• [What the task asks]
In the passage below on women in Civil War history, write out word for word everything from "In Stepdaughters of" down to "Civil War texts.".

• [Given text]
+ + +

In Stepdaughters of History, noted scholar Catherine Clinton reflects on the roles of women as historical actors within the field of Civil War studies and examines the ways in which historians have redefined female wartime participation. Clinton contends that despite the recent attention, white and black women’s contributions remain shrouded in myth and sidelined in traditional historical narratives. Her work tackles some of these well-worn assumptions, dismantling prevailing attitudes that consign women to the footnotes of Civil War texts.

Clinton highlights some of the debates, led by emerging and established Civil War scholars, which seek to demolish demeaning and limiting stereotypes of southern women as simpering belles, stoic Mammies, Rebel spitfires, or sultry spies. Such caricatures mask the more concrete and compelling struggles within the Confederacy, and in Clinton’s telling, a far more balanced and vivid understanding of women’s roles within the wartime South emerges. New historical evidence has given rise to fresh insights, including important revisionist literature on women’s overt and covert participation in activities designed to challenge the rebellion and on white women’s roles in reshaping the war’s legacy in postwar narratives. Increasingly, Civil War scholarship integrates those women who defied gender conventions to assume men’s roles—including those few who gained notoriety as spies, scouts, or soldiers during the war.

+ + +

• [Data records]
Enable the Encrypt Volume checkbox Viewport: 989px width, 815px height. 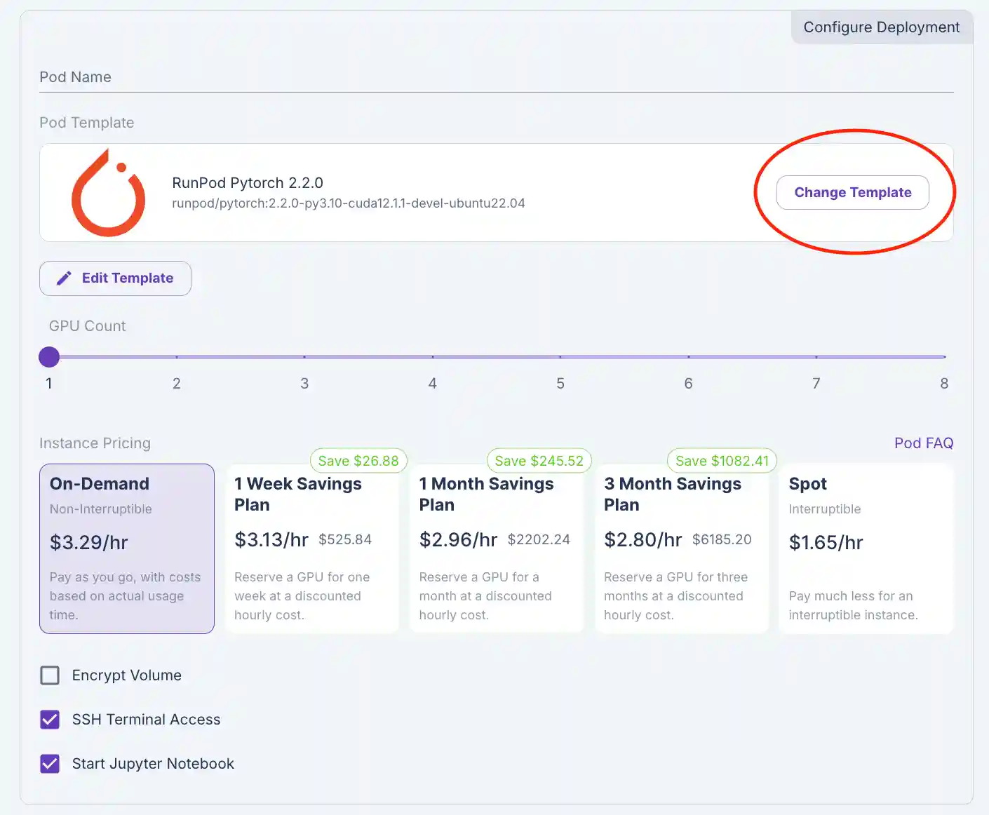click(x=50, y=675)
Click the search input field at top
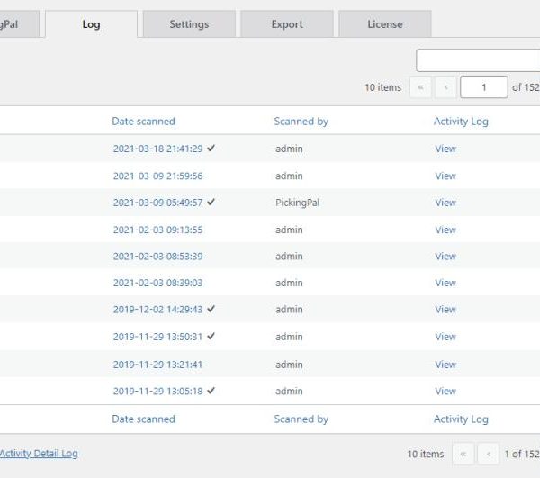Screen dimensions: 540x478 tap(477, 60)
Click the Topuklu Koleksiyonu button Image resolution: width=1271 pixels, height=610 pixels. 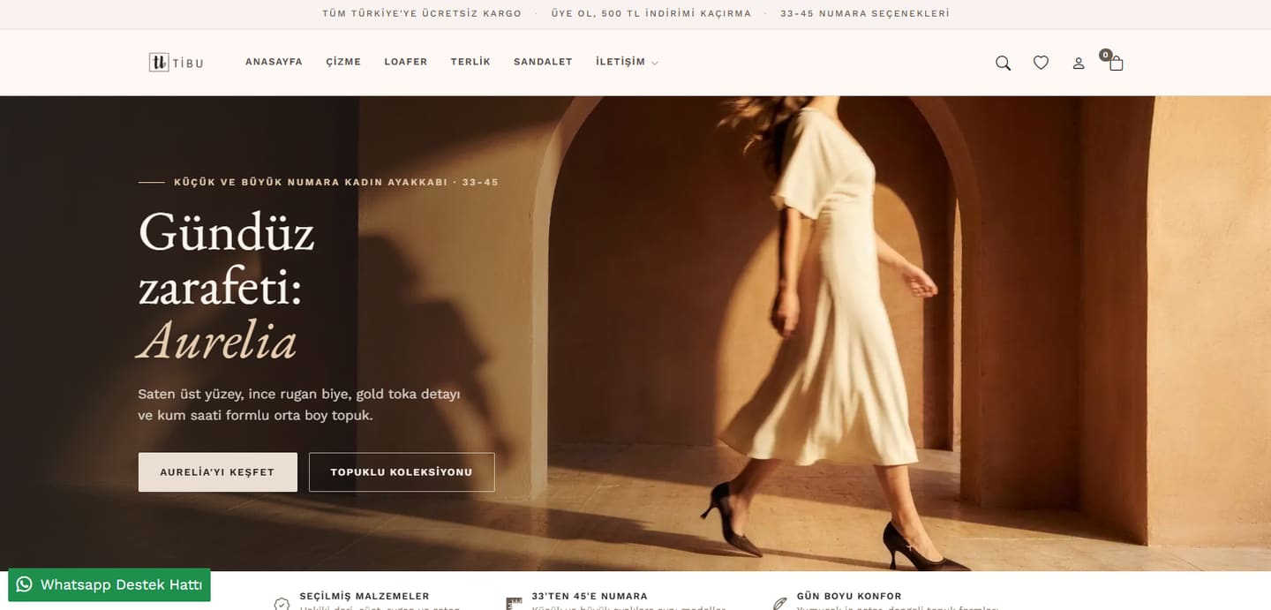[402, 472]
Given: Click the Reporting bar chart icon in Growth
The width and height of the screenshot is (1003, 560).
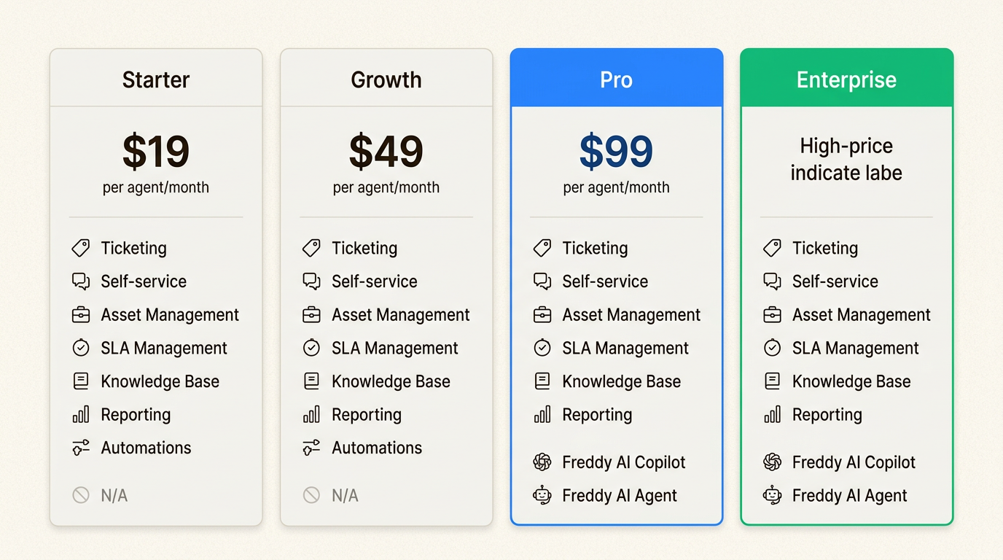Looking at the screenshot, I should (311, 415).
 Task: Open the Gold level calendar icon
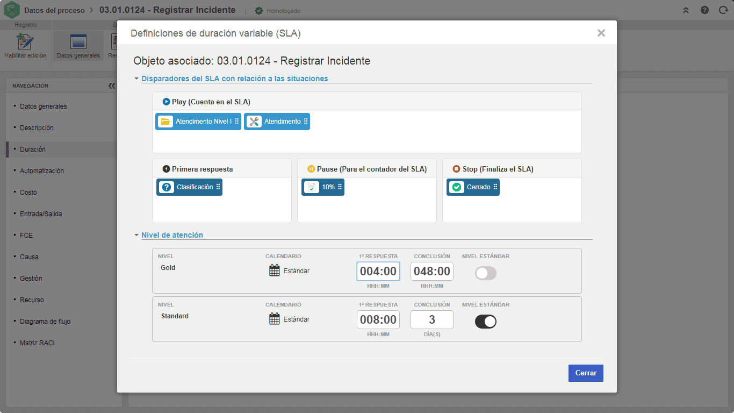pos(275,270)
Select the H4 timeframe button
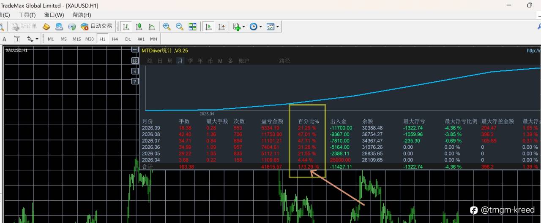This screenshot has width=541, height=223. pyautogui.click(x=115, y=39)
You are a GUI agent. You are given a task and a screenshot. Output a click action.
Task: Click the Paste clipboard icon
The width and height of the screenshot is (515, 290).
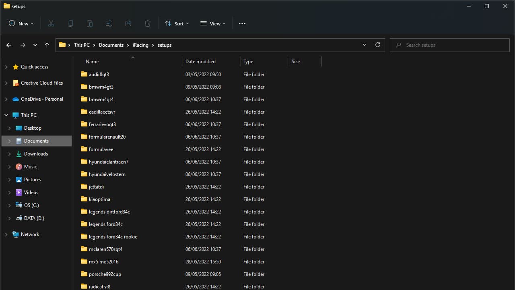point(90,23)
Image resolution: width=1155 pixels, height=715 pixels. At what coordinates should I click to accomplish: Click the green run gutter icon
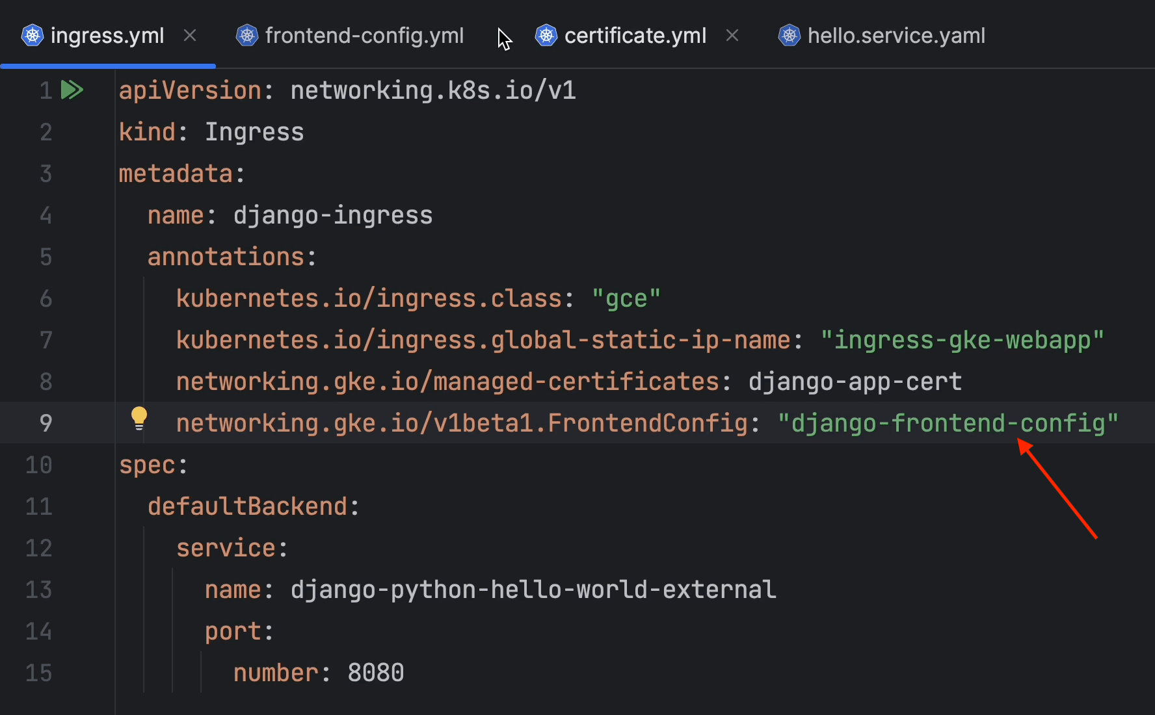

+ + +

• [Answer below]
In Stepdaughters of History, noted scholar Catherine Clinton reflects on the roles of women as historical actors within the field of Civil War studies and examines the ways in which historians have redefined female wartime participation. Clinton contends that despite the recent attention, white and black women’s contributions remain shrouded in myth and sidelined in traditional historical narratives. Her work tackles some of these well-worn assumptions, dismantling prevailing attitudes that consign women to the footnotes of Civil War texts.